Fixed a bug in mfe.c - it was overwriting odb /eq/xxx/common with default values. fixed now.

Running with CHECK_OPEN_RECORD seems to work okey so far. Will test some more before proposing to make it the default.

K.O.
    Reply  06 Jun 2017, Konstantin Olchanski, Bug Report, MAX_STRING_LENGTH, stop form odbedit broken 
> ... the xml reader, probably has same problem
> ... xml writer truncates long strings via truncation in db_sprintf()

Removed truncation of overlong strings in the xml writer and confirmed that xml reader handles them correctly (always loaded overlong strings correctly).
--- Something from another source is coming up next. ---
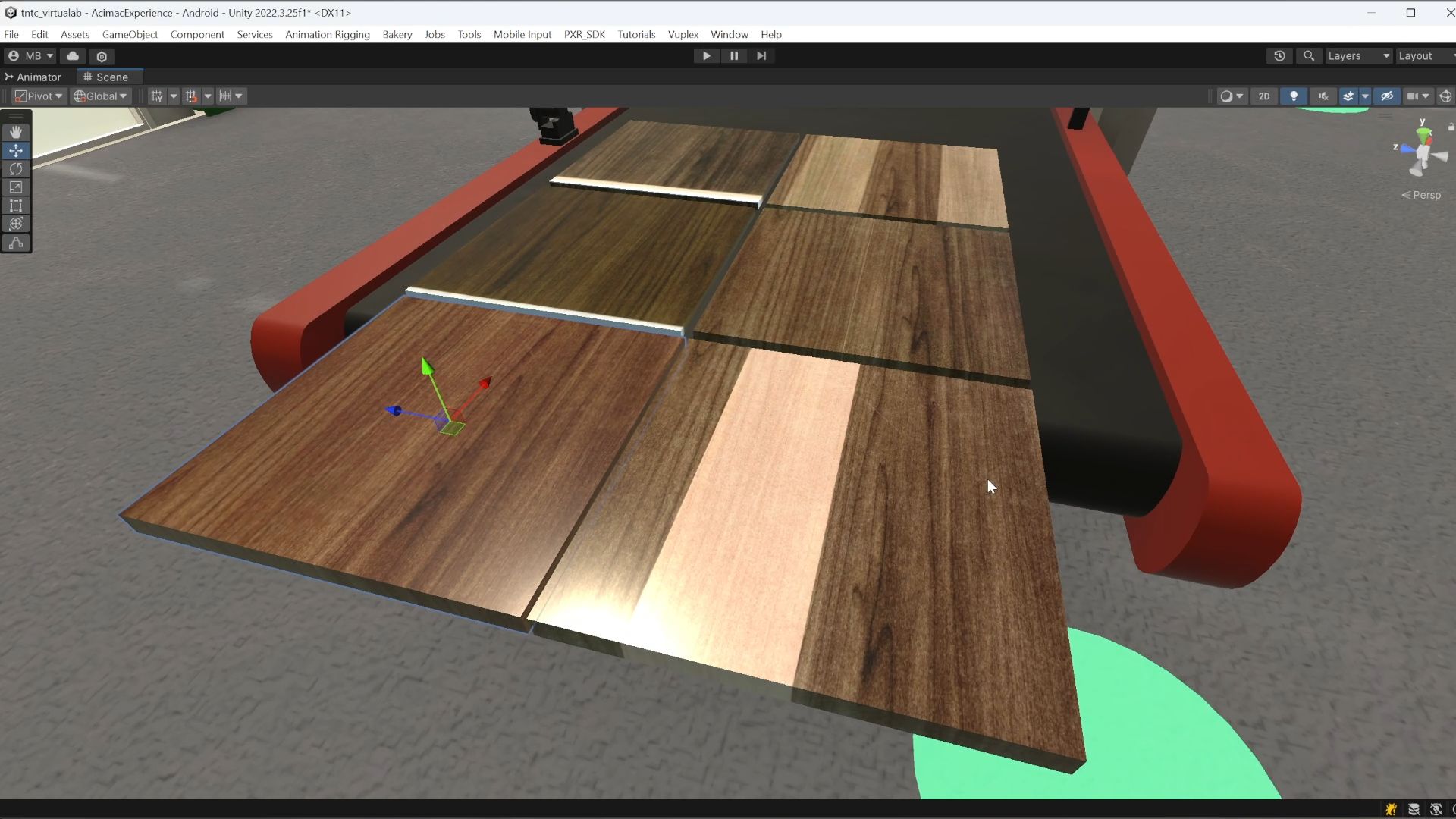Open the Layers dropdown
1456x819 pixels.
1358,56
Both JSON and XML odb dumps now handle strings of unlimited size correctly.

K.O.
Entry  19 Jun 2017, Thomas Lindner, Bug Report, mhttpd ODB editor changes string length, breaks  
I guess this might be related to the changes in the last elog conversation; but
I'll break it out as a separate problem.

The new mhttpd ODB editor seems to resize all strings (not just strings that are
greater than 256 characters).  So, when I change some string with the mhttpd ODB
editor to 'ffffff', then I find that the string size is now ~7 characters.
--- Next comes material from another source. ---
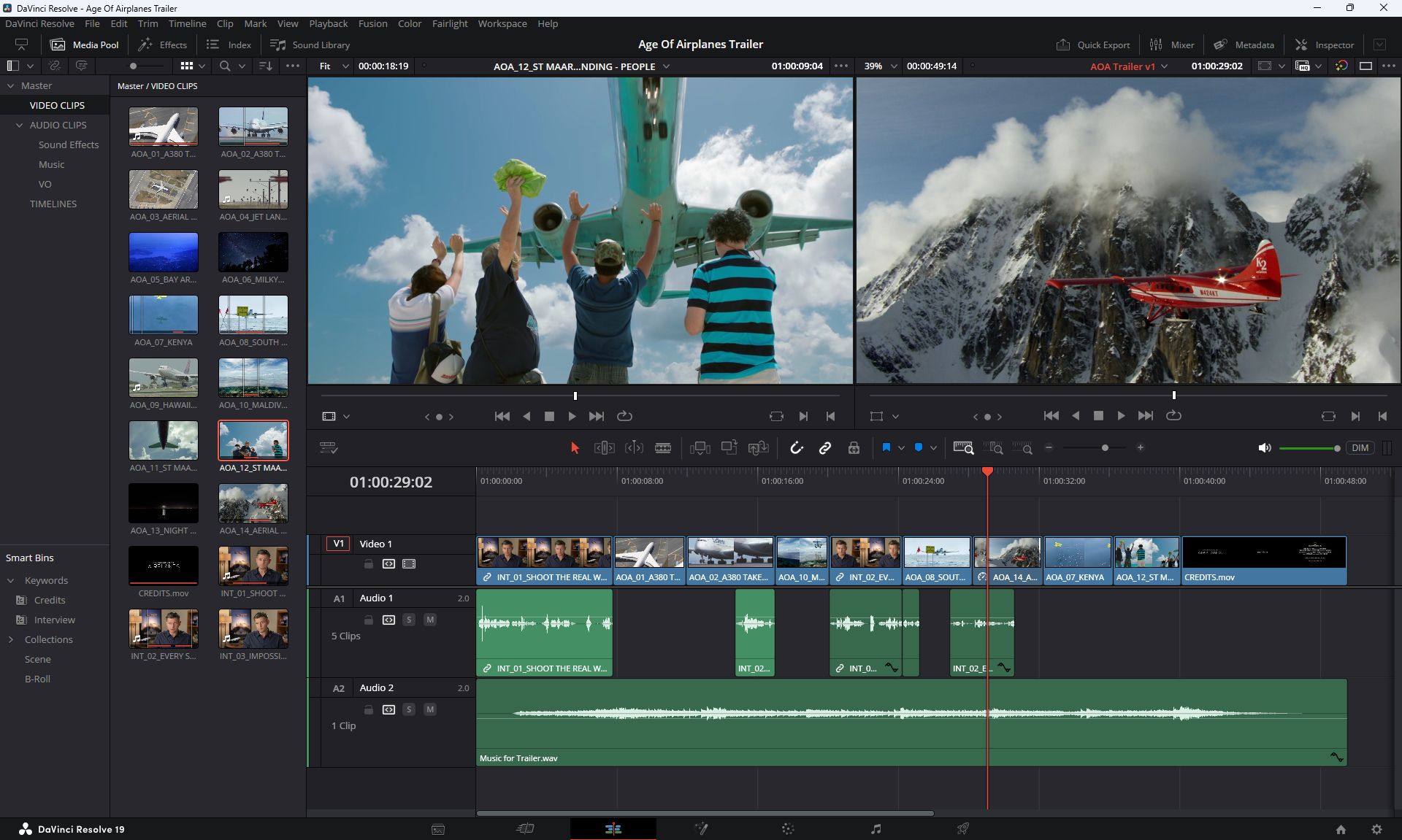Image resolution: width=1402 pixels, height=840 pixels.
Task: Open the Workspace menu
Action: click(502, 23)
This might be fine in general; but it seems to cause a problem when dealing with
alarms.  In particular, I find that if I try to set (through mhttpd) the
"execute command" for an alarm class or the "condition" for an alarm, then I get
into lots of trouble.  For instance, I changed the "execute command" for my
alarm class through mhttpd; when associated alarms were triggered, I got errors

21:58:12 [feSourceEpics,ERROR] [odb.c:9133:db_get_record,ERROR] struct size
mismatch for "/Alarms/Classes/Alarm" (expected size: 348, size in ODB: 100)
21:58:12 [feSourceEpics,ERROR] [alarm.c:379:al_trigger_class,ERROR] Cannot get
alarm class record

This makes sense, since ALARM_CLASS has a fixed size

typedef struct {
   BOOL write_system_message;
   ...
   char execute_command[256];
   ...
   char display_fgcolor[32];
} ALARM_CLASS;

so problems will clearly occur when I change the size and try to grab it:

   ALARM_CLASS ac;
   status = db_get_record1(hDB, hkeyclass, &ac, &size, 0, strcomb(alarm_class_str));
 
I guess that similar problems also occur if you edit the string for ALARM or
PROGRAM_INFO instances.  These problems do not occur when I change my strings
with odbedit, which doesn't resize strings below 256.

I'm not sure what the proper solution is.  A temporary solution is that the
mhttpd ODB editor shouldn't resize strings if the new size is less than 256
characters; in that case the size should be left as 256 characters.

This test was done with MIDAS git repository as of today:
commit 45a90dc329554f528485da121501daf6ecde100d
    Reply  21 Jun 2017, Thomas Lindner, Bug Report, mhttpd ODB editor changes string length, breaks  
To follow up; with some help from Konstantin and Stefan, we realized that this
particular problem should already be fixed.  While I was using the most recent version
of MIDAS, I hadn't rebuild the EPICS frontend programs when I was doing this test.  Once
I did that the error no longer occurred.  This is because the most recent version of
MIDAS includes a check that will resize these particular string variables before using
them (technically, this is included in db_get_record1()); this resizing only happens for
these couple strings that must have a fixed size.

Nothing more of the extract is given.